YOUR ASSIGNMENT: The required output holds only the lines from the one containing "Click the yellow 9,295.000 ns cursor flag" through the end of the material below, copied exactly, please, with no pictures.

Segment Start: DATA LISTING

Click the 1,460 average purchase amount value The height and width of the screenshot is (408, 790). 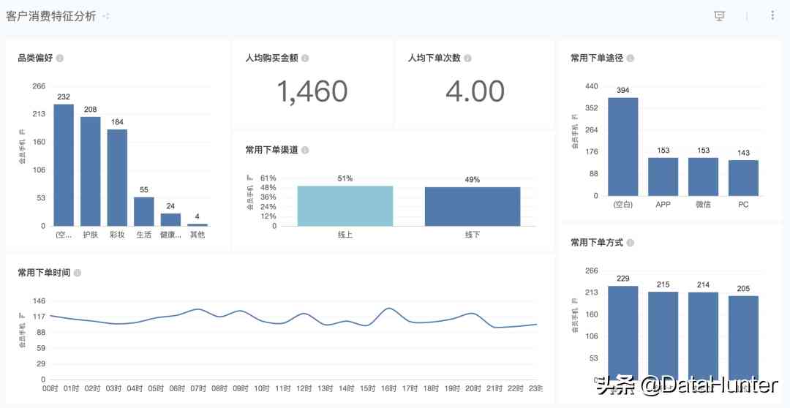pos(312,91)
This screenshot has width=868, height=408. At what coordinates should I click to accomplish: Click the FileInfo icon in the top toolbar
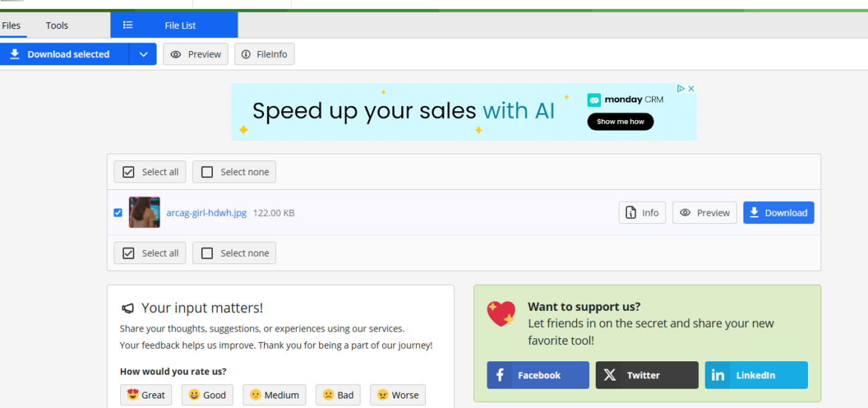pyautogui.click(x=246, y=54)
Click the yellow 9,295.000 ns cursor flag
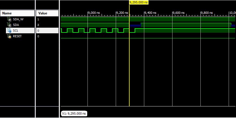This screenshot has height=118, width=236. click(138, 2)
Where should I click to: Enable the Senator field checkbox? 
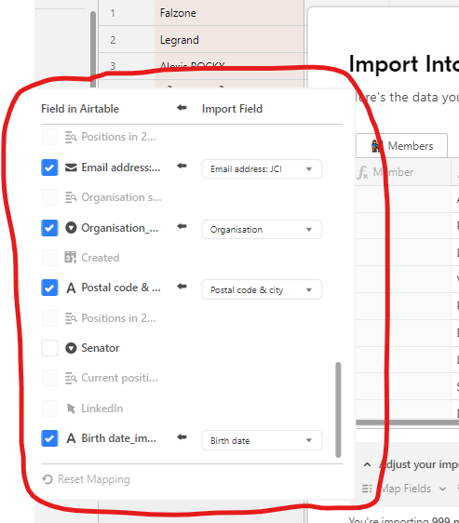pos(49,348)
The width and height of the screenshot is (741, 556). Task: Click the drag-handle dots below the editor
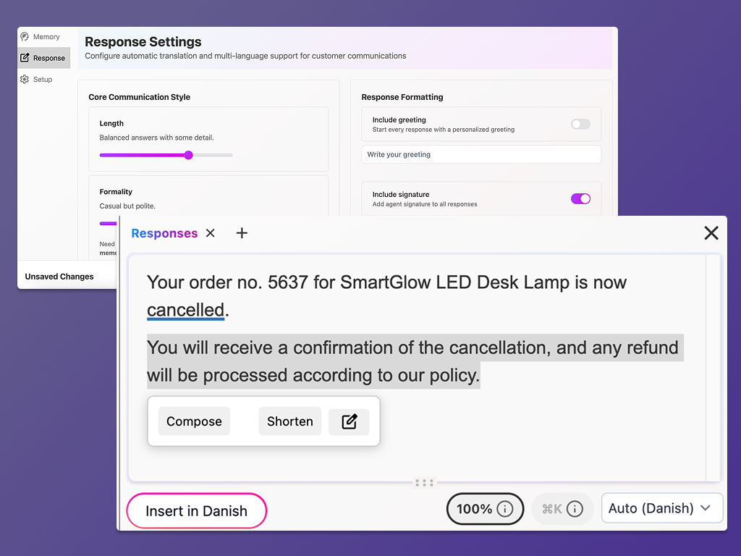[x=424, y=482]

Segment End: DATA LISTING

SOLVED PROBLEM:
Click the yellow 9,295.000 ns cursor flag
This screenshot has height=118, width=236. click(138, 2)
Where should I click to: Enable the Senator field checkbox? 
pos(49,348)
The width and height of the screenshot is (741, 556). Task: Click the drag-handle dots below the editor
[x=424, y=482]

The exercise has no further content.